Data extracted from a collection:
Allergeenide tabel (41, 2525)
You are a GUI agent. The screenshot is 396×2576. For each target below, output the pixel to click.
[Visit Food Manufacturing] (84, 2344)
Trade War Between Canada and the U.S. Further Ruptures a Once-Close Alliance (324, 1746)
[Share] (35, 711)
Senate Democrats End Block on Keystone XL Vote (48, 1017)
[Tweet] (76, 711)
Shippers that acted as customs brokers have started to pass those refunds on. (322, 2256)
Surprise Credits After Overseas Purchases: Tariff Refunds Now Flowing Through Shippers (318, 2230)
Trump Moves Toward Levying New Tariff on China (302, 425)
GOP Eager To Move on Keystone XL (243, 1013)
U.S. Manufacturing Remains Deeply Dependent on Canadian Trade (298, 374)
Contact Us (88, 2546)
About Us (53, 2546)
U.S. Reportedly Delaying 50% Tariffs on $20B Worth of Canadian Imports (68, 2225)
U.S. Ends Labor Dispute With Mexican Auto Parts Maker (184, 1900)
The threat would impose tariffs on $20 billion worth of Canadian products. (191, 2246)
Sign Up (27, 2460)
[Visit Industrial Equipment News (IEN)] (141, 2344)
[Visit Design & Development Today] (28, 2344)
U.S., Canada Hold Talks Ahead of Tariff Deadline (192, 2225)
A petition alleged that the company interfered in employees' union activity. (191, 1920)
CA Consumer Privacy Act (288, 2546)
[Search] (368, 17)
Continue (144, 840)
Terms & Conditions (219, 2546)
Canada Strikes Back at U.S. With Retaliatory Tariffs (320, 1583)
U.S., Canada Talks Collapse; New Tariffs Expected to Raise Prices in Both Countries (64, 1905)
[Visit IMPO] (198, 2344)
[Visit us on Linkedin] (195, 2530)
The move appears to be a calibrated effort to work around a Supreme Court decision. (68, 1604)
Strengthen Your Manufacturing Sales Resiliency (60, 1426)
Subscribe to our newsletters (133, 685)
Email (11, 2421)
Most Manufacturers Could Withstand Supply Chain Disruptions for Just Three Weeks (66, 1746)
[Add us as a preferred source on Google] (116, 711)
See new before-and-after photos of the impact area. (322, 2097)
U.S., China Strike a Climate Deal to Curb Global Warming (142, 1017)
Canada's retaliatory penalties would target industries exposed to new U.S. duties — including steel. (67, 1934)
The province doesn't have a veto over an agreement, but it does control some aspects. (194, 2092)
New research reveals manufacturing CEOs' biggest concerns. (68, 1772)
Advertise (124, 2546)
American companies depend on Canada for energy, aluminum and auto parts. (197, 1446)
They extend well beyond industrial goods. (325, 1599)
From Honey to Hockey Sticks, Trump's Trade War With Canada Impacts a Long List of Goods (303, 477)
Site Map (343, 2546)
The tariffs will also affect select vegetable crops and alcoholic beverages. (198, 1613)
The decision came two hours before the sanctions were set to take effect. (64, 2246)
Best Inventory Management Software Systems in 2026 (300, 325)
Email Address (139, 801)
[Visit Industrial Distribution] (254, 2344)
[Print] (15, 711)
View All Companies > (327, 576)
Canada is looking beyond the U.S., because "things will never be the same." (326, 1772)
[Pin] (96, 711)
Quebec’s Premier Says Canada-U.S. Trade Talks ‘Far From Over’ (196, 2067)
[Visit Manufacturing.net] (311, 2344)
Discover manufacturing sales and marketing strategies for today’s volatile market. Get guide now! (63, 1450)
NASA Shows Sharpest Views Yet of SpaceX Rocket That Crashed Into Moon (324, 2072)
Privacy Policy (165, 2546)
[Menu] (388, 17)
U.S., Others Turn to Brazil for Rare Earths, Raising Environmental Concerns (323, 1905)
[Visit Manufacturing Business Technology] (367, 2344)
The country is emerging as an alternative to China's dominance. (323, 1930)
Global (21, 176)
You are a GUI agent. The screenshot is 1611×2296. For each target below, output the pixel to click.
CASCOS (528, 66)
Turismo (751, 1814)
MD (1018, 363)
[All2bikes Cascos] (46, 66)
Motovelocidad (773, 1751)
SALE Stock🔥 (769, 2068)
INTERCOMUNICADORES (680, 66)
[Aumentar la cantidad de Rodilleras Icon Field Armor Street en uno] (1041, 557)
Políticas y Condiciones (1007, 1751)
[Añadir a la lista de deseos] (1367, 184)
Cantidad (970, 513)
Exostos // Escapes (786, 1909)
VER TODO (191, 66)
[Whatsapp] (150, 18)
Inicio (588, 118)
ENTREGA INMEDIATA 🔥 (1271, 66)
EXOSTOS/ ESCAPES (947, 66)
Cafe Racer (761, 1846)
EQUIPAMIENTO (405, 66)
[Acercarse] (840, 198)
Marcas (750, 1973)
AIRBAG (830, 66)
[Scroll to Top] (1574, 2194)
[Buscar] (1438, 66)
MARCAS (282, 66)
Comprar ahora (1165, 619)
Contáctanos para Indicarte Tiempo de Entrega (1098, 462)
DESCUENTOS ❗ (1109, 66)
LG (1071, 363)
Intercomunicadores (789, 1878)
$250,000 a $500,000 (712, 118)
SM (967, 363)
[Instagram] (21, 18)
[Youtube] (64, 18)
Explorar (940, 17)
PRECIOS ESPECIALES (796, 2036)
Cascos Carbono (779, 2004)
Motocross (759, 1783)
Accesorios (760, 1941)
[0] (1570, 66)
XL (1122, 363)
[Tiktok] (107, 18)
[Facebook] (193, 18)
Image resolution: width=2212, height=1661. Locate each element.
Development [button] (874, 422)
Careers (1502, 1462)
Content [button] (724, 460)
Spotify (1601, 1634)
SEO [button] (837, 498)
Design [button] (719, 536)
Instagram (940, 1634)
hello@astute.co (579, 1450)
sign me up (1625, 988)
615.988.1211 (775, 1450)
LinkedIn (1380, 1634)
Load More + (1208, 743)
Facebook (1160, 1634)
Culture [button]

PROBLEM STATEMENT: Search the records for the string "before" and report each line that has it.

ANSWER TO THIS EXERCISE:
See new before-and-after photos of the impact area. (322, 2097)
The decision came two hours before the sanctions were set to take effect. (64, 2246)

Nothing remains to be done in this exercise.